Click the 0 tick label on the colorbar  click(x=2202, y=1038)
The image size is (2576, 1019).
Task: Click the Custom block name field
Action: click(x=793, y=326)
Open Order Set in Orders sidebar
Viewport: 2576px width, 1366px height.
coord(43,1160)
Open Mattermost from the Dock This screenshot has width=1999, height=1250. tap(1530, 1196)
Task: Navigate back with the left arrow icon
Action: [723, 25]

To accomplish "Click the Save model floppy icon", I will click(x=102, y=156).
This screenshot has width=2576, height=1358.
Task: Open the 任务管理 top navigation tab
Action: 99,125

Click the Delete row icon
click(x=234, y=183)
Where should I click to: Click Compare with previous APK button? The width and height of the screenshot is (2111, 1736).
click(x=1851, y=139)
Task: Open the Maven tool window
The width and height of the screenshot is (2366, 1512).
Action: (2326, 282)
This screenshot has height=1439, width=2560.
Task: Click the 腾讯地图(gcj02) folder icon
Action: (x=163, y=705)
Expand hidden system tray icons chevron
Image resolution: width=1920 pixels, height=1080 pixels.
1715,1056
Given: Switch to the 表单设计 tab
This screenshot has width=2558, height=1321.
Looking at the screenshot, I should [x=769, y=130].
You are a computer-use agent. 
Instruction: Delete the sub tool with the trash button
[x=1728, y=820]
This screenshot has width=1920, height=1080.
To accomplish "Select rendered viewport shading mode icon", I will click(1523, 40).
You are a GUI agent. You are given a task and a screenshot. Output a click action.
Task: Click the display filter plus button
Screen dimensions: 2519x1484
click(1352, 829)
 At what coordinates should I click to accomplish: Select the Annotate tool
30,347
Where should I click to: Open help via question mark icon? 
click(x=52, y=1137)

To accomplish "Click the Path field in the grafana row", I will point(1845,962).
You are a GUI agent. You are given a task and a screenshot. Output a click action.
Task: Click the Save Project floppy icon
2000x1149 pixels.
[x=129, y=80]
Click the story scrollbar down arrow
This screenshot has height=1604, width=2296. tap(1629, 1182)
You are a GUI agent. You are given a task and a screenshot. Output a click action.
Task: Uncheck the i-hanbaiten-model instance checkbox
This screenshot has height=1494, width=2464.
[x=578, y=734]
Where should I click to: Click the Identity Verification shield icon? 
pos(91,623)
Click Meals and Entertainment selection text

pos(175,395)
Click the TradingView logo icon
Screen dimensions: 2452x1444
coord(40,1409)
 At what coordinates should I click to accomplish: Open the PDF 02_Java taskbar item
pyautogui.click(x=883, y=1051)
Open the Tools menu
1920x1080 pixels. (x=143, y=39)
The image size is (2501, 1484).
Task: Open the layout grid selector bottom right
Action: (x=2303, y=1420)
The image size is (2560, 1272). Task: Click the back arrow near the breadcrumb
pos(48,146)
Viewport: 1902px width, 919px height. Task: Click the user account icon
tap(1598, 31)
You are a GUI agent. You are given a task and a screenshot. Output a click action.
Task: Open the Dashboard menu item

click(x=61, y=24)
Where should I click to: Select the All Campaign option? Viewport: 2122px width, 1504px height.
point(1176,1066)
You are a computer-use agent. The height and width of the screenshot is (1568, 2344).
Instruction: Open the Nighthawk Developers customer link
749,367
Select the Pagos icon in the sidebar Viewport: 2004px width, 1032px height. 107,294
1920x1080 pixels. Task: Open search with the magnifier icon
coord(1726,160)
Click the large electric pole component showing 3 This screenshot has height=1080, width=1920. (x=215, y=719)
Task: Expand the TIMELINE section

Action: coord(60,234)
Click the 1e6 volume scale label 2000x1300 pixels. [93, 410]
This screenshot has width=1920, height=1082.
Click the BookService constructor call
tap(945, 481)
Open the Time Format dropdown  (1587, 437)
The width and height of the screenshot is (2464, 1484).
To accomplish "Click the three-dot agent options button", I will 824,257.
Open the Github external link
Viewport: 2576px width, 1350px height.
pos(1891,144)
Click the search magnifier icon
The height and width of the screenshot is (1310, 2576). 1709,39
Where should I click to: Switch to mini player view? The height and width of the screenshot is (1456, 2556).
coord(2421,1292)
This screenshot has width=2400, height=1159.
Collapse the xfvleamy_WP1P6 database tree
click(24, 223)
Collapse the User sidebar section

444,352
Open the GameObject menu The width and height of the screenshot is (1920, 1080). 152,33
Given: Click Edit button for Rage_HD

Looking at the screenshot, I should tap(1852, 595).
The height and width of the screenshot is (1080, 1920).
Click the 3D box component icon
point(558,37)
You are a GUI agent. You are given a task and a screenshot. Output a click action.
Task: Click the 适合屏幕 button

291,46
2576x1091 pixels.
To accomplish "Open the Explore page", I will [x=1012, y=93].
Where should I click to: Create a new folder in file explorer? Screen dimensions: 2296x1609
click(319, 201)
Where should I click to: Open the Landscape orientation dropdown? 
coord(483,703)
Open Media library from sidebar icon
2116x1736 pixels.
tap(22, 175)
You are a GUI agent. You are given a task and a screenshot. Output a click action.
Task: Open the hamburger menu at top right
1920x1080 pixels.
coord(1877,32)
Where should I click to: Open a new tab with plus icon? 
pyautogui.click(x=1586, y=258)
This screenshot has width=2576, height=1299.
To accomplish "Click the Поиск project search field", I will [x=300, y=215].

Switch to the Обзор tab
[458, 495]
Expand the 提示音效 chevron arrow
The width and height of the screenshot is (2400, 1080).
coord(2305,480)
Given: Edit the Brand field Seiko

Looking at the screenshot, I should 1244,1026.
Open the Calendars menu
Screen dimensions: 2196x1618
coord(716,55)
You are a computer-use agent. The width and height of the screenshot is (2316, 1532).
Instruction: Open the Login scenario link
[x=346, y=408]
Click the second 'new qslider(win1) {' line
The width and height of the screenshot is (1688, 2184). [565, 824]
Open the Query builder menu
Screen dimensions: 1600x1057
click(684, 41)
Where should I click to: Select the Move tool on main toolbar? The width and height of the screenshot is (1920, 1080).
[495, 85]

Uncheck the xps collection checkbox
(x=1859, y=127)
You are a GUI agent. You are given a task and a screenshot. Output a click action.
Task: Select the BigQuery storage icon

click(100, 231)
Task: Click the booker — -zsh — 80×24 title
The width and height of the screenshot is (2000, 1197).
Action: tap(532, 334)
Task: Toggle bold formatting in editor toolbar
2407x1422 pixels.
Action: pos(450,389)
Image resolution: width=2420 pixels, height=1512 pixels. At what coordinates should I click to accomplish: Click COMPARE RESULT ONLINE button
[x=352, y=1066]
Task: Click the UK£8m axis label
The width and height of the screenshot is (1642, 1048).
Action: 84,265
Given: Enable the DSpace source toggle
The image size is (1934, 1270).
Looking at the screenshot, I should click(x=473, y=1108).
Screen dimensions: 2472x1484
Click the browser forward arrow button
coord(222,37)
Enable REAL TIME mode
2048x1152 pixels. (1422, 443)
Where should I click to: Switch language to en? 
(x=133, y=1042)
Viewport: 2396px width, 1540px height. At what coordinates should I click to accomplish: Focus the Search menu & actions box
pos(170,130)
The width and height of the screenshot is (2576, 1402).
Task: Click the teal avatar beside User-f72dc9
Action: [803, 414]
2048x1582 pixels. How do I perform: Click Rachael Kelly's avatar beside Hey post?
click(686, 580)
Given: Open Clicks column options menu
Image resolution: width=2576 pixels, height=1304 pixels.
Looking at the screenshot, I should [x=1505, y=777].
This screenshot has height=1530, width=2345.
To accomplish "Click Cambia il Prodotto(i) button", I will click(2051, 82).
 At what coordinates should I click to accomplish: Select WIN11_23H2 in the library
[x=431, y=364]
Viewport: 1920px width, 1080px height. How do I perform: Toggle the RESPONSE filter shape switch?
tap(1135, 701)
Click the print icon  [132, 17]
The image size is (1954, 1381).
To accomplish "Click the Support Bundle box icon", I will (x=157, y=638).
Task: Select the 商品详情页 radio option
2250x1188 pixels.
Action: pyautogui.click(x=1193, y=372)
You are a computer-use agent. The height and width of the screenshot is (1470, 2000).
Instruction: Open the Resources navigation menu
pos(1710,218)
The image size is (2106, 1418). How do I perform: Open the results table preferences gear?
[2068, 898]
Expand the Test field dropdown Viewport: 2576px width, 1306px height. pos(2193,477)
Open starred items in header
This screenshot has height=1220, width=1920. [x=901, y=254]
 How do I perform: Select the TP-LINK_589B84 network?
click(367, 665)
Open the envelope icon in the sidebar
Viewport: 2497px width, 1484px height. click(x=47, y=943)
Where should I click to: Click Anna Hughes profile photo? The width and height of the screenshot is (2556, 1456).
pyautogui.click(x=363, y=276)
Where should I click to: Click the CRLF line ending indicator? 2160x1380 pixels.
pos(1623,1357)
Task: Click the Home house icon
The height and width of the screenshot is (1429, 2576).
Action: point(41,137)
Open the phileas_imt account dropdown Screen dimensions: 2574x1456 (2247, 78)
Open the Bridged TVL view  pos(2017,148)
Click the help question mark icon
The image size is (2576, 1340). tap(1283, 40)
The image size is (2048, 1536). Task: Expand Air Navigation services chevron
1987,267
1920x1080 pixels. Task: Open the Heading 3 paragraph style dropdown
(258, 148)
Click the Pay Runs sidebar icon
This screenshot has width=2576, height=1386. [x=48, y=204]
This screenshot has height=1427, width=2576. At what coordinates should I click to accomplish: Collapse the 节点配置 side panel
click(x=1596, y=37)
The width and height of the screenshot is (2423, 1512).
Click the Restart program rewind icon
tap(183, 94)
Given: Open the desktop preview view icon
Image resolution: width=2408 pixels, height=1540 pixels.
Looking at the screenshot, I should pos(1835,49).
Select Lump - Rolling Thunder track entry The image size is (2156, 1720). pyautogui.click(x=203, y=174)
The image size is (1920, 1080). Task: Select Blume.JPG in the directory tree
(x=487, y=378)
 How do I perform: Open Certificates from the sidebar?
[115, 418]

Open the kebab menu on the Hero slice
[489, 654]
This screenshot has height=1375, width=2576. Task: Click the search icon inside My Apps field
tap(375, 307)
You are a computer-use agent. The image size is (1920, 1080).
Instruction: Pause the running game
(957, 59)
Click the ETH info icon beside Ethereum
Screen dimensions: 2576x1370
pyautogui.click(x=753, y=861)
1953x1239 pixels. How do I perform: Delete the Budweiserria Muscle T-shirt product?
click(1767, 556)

- - - - -

# Brief
From the records above, reproduce exactly the lines from the one with "The width and height of the screenshot is (2464, 1484)." to the one with "Open Media library from sidebar icon", both included, and no others.

# Response
The width and height of the screenshot is (2464, 1484).
To accomplish "Click the three-dot agent options button", I will 824,257.
Open the Github external link
Viewport: 2576px width, 1350px height.
pos(1891,144)
Click the search magnifier icon
The height and width of the screenshot is (1310, 2576). 1709,39
Where should I click to: Switch to mini player view? The height and width of the screenshot is (1456, 2556).
coord(2421,1292)
This screenshot has width=2400, height=1159.
Collapse the xfvleamy_WP1P6 database tree
click(24, 223)
Collapse the User sidebar section

444,352
Open the GameObject menu The width and height of the screenshot is (1920, 1080). 152,33
Given: Click Edit button for Rage_HD

Looking at the screenshot, I should tap(1852, 595).
The height and width of the screenshot is (1080, 1920).
Click the 3D box component icon
point(558,37)
You are a GUI agent. You are given a task and a screenshot. Output a click action.
Task: Click the 适合屏幕 button

291,46
2576x1091 pixels.
To accomplish "Open the Explore page", I will [x=1012, y=93].
Where should I click to: Create a new folder in file explorer? Screen dimensions: 2296x1609
click(319, 201)
Where should I click to: Open the Landscape orientation dropdown? 
coord(483,703)
Open Media library from sidebar icon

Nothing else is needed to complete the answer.